Here’s where there is more disagreement: On the night of the forfeit, Claire complained to reporters that no public-address announcement was made to warn fans about the potential forfeit should they continue to throw balls on the field. In the present day, Davidson believes at least one announcement was made prior to the ninth. Mabry and Henke both remember an announcement in the ninth.
“It would have been a different story if they hadn’t been warned,” Henke says.
Whatever the case, the players had now been removed from the field twice. Once the cleaning process was complete, the Cardinals players returned to the field to resume the ninth with one out.
Then, per the Los Angeles Times report from that night, another ball was heaved from the bleachers.
In Quick’s judgment, that was enough. Three strikes and you’re out.

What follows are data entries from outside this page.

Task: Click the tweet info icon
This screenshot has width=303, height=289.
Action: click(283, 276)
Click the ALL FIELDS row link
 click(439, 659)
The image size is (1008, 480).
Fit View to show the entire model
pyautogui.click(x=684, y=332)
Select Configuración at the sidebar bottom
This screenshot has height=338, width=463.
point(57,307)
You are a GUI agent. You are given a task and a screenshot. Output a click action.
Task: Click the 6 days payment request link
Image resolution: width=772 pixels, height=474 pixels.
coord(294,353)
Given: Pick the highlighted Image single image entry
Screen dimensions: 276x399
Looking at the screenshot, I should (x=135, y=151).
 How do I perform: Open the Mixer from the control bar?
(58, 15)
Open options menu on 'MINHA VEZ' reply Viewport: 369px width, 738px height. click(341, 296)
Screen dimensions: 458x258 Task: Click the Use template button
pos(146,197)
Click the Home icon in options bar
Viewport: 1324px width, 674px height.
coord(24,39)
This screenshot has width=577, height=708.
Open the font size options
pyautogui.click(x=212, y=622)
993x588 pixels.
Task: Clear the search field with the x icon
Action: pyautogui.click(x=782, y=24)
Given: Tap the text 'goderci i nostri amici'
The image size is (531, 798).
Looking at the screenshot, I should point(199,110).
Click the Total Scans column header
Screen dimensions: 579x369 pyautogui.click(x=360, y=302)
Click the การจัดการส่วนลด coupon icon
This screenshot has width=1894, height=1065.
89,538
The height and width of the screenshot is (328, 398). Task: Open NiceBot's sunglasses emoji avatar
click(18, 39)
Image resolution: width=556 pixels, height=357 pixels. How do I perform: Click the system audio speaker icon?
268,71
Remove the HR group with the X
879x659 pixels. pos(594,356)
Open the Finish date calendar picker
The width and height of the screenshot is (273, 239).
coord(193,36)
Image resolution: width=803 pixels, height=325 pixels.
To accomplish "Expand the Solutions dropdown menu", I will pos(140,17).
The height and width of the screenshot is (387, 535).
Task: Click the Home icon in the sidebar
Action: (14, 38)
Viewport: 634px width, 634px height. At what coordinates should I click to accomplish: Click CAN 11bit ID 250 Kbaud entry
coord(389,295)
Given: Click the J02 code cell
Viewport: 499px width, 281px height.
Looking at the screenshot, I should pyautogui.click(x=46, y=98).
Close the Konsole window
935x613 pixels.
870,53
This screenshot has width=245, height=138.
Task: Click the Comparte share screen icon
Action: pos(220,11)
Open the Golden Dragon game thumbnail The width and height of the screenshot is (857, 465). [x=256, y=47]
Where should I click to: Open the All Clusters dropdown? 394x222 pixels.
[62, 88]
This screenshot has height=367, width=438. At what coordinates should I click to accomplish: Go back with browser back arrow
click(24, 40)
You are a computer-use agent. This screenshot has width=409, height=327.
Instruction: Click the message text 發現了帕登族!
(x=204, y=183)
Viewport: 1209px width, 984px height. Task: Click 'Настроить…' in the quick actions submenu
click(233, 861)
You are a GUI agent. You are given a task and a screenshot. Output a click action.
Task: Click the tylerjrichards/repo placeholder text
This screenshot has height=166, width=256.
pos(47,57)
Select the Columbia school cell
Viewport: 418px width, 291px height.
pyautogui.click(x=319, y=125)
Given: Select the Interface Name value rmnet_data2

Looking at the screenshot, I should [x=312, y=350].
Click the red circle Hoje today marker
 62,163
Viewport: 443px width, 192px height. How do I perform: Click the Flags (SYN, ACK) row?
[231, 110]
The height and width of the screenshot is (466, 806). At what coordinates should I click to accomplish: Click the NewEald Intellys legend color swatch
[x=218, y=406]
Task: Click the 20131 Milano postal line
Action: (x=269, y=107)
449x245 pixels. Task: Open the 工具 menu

Davidson was the one who waved his hands to make it official, with the forfeit — and, therefore, the loss — going to the home team.
“[Quick] told me, ‘Wave it off, we’re done,’” Davidson says. “It was the right move to make.”
* * * * *
All these years later, some think the merits of the decision are still up for debate.
“I understand it only takes one ball to cause an injury,” says longtime Dodgers broadcaster Rick Monday, “but I thought another announcement may have been a better way to at least attempt to get the game continued.”
Says Claire: “I’ve seen many disputes, many delays, many things taking place on the field. But all at once, in a close ballgame, when you’re fighting for the pennant and first place, you’ve lost because an umpire made a ruling. I didn’t like it then, I don’t like it now, and I won’t like it 30 years from now.”
The Cardinals sure loved it. Heck, this was the only game they won on a nine-game road trip.
All stats count in a forfeit. So Henke, who retired after that season with the fifth-highest career save total at the time (311), remembers feeling like he got a freebie, especially with the Dodgers in the middle of their order.
“As I walked in the dugout, I was thinking, ‘Hey, that was all right,’” he says. “‘I get a save and don’t have to do anything!’”
As I walked in the dugout, I was thinking, ‘Hey, that was all right.’ I get a save and don’t have to do anything!’
It was the first forfeit in the NL in 41 years and the last in either league since. The Dodgers obviously voiced their concerns to the league office, but once Coleman had snapped back to life and assessed the situation, he deemed that the Dodger Stadium crowd had caused “sufficient danger” to necessitate the decision.
“At the beginning of the year, in our meetings, you go over the protocol,” says Davidson, who retired in 2016. “A warning has to be given, and it was. I think it was pretty clear-cut. It’s something you do prepare for.”
The baseball gods might have evened the cosmic scales for L.A. just two days later, when it won a game in the bottom of the 11th inning on a catcher’s interference call after Pirates catcher Angelo Encarnación picked up a pitch in the dirt with his mask. The Dodgers went on to win the West by a game. The forfeit didn’t affect their October entry or their seeding. They were swept by the Reds in the NL Division Series.
In retrospect, it’s easy to say that a ball giveaway night — while not perhaps as bad an idea as the “Dozen Egg Night” referenced in the movie “BASEketball” — isn’t brilliant.
But in 1995, people weren’t thinking such things.
“We had had giveaway nights, ball nights, many times in the past, over the years,” Claire says. “So it wasn’t as if this was something new or different from what had been done. What was done in 1995 was different from what’s done today in terms of the protection in every area that needs to be provided. They are totally different considerations.”
The baseball giveaways have gone the way of the forfeits themselves, and we are now in the longest prolonged period between forfeits in MLB history.
Even the NL and AL president roles have been eliminated. When MLB centralized the league office in 1999, Coleman was the lone vote of opposition on the executive council.
He might not have liked the move, but, hey, at least he no longer had to worry about any middle-of-the-night phone calls from umpires.